A good drill starts with an objective. Pick one skill frequently encountered in sewing and work on it on its own. Straight seamlines work well because they teach precision, uniformity, and accuracy. Take a few pieces of plain cotton, draw sewing lines using a chalk marker or washable pen, then sew your lines while pressing each piece and comparing the first seam with the last. Then, repeat the exercise with a focus on using the seam guide rather than following the needle line. This exercise develops a different kind of focus. You can work on corners on another practice day by sewing around a box, stopping at each corner to pivot the fabric and checking to see if they stay square, as opposed to rounded or skewed.
You should also practice stitching curves because most beginning stitchers try to stitch them the same way as straight lines, which leads to puckers and odd shapes. Instead, try sketching a few shapes on scraps of cloth and stitching them, while relaxing your hands and steering the fabric around gradually. This is an area where most people tend to turn too late and then try to compensate with a sharp turn in the wrong direction. The answer is to slow down and make your turns more subtle until you begin to approach the curve. Then press the seam, since seams can look okay when laid flat, but press out their faults.
Even with just 15 minutes to dedicate to practice, it can be productive to structure your practice time around a goal. Spend the first few minutes preparing the sewing machine by threading it, setting up the needle and tension, and testing a stitch on a swatch. Most of the time should be dedicated to one kind of drill, be it sewing parallel lines, stitching perfect backtacks, or sewing two hem styles to the same fabric. Then, spend a few minutes inspecting what you’ve done. Find one thing that went well and one that didn’t work, save the test pieces in a file, and use them for future review.
Short drills are helpful, too, because feedback is more helpful when the question is more focused. Instead of being confused by an entire project, it’s possible to ask what caused that corner to shift, what caused that curve to bubble, or why the topstitching started to veer off in the other direction. Specific questions lead to specific answers. When your seam allowance starts becoming different in the middle of a row, there’s often something wrong with your body positioning or hand placement; when your stitches start bunching in the backtack, you may have to be sure to hold the starting threads as you make a few stitches. The smaller the piece of fabric you’re stitching, the quicker you can find what the problem was.

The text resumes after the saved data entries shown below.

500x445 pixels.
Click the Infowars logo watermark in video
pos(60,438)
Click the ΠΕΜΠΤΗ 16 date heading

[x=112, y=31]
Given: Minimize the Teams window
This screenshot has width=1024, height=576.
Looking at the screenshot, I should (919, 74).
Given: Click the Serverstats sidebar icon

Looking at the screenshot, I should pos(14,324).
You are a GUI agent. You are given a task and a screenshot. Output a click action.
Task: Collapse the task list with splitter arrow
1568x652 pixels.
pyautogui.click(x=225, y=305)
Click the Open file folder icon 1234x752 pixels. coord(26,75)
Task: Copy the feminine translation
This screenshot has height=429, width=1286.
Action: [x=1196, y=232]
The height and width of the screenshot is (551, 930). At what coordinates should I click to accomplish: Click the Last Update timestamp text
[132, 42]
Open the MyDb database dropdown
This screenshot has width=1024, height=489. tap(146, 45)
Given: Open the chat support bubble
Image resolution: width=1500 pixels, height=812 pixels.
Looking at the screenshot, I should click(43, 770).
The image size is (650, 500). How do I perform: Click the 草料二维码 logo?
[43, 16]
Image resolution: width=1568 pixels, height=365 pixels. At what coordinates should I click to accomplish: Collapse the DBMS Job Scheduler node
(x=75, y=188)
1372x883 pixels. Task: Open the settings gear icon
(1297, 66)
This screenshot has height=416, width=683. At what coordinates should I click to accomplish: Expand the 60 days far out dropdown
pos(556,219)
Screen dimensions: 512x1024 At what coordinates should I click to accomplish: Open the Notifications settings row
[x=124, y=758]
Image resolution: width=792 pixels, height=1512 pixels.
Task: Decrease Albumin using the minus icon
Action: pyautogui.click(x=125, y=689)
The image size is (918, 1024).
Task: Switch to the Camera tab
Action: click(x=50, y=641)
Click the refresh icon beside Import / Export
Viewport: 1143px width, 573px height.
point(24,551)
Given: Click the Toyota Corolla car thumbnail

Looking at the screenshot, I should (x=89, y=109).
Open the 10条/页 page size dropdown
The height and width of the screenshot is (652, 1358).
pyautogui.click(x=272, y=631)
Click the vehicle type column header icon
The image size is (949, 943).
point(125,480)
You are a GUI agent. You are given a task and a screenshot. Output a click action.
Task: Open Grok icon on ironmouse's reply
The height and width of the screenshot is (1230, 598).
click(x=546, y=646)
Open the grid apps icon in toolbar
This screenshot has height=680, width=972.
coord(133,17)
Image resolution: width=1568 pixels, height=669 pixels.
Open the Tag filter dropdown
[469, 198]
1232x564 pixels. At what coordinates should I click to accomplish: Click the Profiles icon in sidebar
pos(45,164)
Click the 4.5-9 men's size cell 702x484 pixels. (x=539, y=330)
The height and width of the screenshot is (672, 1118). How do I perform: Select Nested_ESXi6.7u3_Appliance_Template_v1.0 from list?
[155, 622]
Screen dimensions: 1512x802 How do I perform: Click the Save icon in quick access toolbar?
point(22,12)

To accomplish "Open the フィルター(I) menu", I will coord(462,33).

Once you feel like you’ve mastered a drill, link it with a task. Straight seams can be used for making a pouch. Curves can be used for pocket openings or facing pieces, while perfect corners can be applied to a napkin, tote or pillows. This matters because you are not practicing to practice; you’re practicing to get better at building things. The more often you can isolate a task, practice it, and then see the results, the more confident you will be when that task unexpectedly reappears on a project.